Leitfaden
Der Besitz eines Denkmals ist mit Verantwortung verbunden, bietet aber auch zahlreiche Möglichkeiten, ein historisches Gebäude dauerhaft zu erhalten und zu nutzen. Die folgenden Hinweise können bei der Planung von Maßnahmen hilfreich sein.
Hinweise für Eigentümerinnen und Eigentümer von Denkmälern.
Vor der Planung von baulichen Veränderungen sollte frühzeitig Kontakt mit der Unteren Denkmalbehörde der Stadt Hamm aufgenommen werden (s. u.). Viele Fragen lassen sich bereits im Vorfeld klären.
Veränderungen an einem Denkmal sind in der Regel genehmigungspflichtig. Dies gilt sowohl für Maßnahmen an der Fassade als auch für Umbauten im Inneren des Gebäudes.
Die vorhandene historische Substanz ist ein wesentlicher Bestandteil des Denkmals. Erhalt und Reparatur haben Vorrang vor Austausch oder Erneuerung.
Bei Instandsetzungen sollten möglichst Materialien verwendet werden, die den historischen Baustoffen entsprechen oder mit diesen verträglich sind.
Für Arbeiten an historischen Gebäuden kann es sinnvoll sein, Handwerksbetriebe mit Erfahrung in der Denkmalpflege einzubeziehen.
Energetische Verbesserungen sind auch bei Denkmälern möglich.

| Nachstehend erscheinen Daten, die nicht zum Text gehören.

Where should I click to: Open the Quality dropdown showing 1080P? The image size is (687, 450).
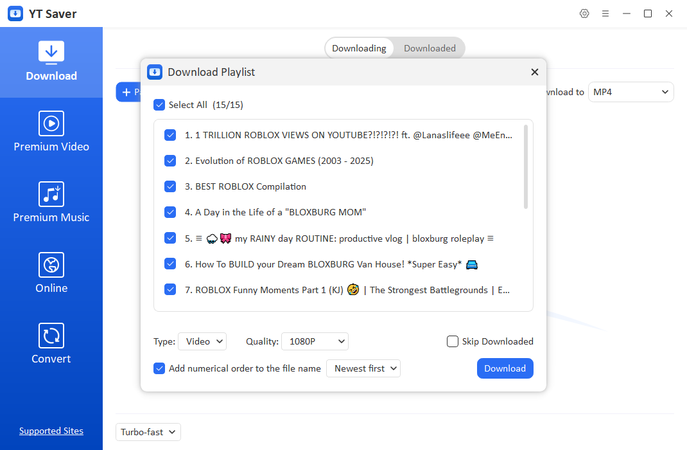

Die Maßnahmen müssen jedoch an die Besonderheiten des Gebäudes angepasst werden.
Für Maßnahmen zur Erhaltung eines Denkmals können Fördermittel zur Verfügung stehen. Lassen Sie sich durch die Untere Denkmalbehörde der Stadt Hamm beraten.
Bestimmte Aufwendungen für denkmalgerechte Maßnahmen zum Erhalt und zur sinnvollen Nutzung eines Denkmals können steuerlich geltend gemacht werden. Voraussetzung ist eine vorherige Abstimmung mit der Unteren Denkmalbehörde der Stadt Hamm.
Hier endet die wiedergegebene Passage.